Leadership is showing excellence in your work.Second in a five-part Series: It’s Not Rocket Science
When I’ve thought about excellence from time to time, I thought of it as some lofty ideal that is hardly attainable. But Tom Peters has a great definition for it, that really applies to you as major gift officers working with your portfolios. He really nails it, as far as I’m concerned. Here it is:

“Excellence is conventionally seen as a long-term aspiration, but I disagree. Excellence is the next five minutes. Excellence is determined by your next customer [donor] contact, by really listening to a colleague, by shouldering responsibility and apologizing when a mistake is made. Excellence comes in the form of small, everyday acts.”
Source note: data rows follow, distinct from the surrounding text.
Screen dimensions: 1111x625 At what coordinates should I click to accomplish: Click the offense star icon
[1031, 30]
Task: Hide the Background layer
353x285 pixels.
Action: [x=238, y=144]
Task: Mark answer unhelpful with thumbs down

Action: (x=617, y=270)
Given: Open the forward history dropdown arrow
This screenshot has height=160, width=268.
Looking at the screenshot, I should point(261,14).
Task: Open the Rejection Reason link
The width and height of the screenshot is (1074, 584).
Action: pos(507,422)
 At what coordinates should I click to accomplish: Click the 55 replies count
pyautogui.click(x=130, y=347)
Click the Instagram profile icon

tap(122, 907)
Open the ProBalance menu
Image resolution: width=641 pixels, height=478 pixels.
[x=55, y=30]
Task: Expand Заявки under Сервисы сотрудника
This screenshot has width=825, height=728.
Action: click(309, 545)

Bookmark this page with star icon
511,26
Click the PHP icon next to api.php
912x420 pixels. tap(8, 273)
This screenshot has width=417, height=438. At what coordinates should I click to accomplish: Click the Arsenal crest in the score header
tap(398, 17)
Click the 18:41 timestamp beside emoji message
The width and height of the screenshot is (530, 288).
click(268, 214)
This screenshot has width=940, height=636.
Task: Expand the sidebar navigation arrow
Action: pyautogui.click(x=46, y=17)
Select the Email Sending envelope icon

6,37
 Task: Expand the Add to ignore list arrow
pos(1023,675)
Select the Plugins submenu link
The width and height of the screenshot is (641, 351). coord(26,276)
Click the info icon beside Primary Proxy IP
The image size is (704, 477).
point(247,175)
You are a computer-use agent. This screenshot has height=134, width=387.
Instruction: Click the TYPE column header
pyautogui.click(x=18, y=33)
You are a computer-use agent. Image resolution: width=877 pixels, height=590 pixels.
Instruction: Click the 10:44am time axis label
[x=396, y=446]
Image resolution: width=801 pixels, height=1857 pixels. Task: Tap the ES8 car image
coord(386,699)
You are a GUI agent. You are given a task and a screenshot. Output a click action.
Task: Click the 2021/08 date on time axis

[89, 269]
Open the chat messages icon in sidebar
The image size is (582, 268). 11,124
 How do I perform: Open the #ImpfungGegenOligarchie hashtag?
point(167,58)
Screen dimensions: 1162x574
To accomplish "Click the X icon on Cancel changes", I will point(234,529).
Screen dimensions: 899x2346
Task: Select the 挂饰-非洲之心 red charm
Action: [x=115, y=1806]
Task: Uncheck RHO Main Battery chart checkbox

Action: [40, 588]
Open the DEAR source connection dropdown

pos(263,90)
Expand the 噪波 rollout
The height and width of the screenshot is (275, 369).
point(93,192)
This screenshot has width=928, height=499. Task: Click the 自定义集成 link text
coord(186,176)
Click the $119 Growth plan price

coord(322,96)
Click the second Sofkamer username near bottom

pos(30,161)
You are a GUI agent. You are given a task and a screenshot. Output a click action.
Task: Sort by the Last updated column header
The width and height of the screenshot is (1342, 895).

Isn’t that a great way to think about it? Excellence in a leader is all “the little things” that make you successful. This is why Richard and I are so adamant that your work be done within a structure that helps you focus on the small things that make you successful:

  1. Working with the right donors — going through the arduous process of qualifying your donors so that you have donors that want a deeper relationship with you. Excellence here is the everyday process of remaining tenacious and patient at the same time. It’s tough work.
  2. Building a strategic plan with revenue goals for every donor — great major gift officers that show real leadership are the ones that take the time to do this properly. This act in itself shows how serious you are about the process that leads to engaging conversations, conversations that then lead to understanding your donors’ passions and interests.
  3. Tiering your donors so that you can focus your precious time correctly.
  4. Managing up so that you are proactively reporting on each of your donors.
  5. Getting to know your colleagues better, because they help you connect with your donors in much more meaningful ways.
  6. Writing everything down in your donor database, even when it’s 10pm at night after a long road trip with donors – because that will help you retain everything you did that day.

As leaders, these are the little things that show excellence in your work. If you do these “little things” well, day in and day out, they will keep you on the path to success. Too many times, Richard and I have seen major gift fundraisers who think that being a great MGO is about going after the “big donor,” or chasing the millionaire down the street to land a big gift.
No!
True leadership and excellence show in your fundraising work when you consistently do those “small, everyday acts” well. (Tweet it!)
It’s the little things that make you big. Focus on that, and watch what begins to happen.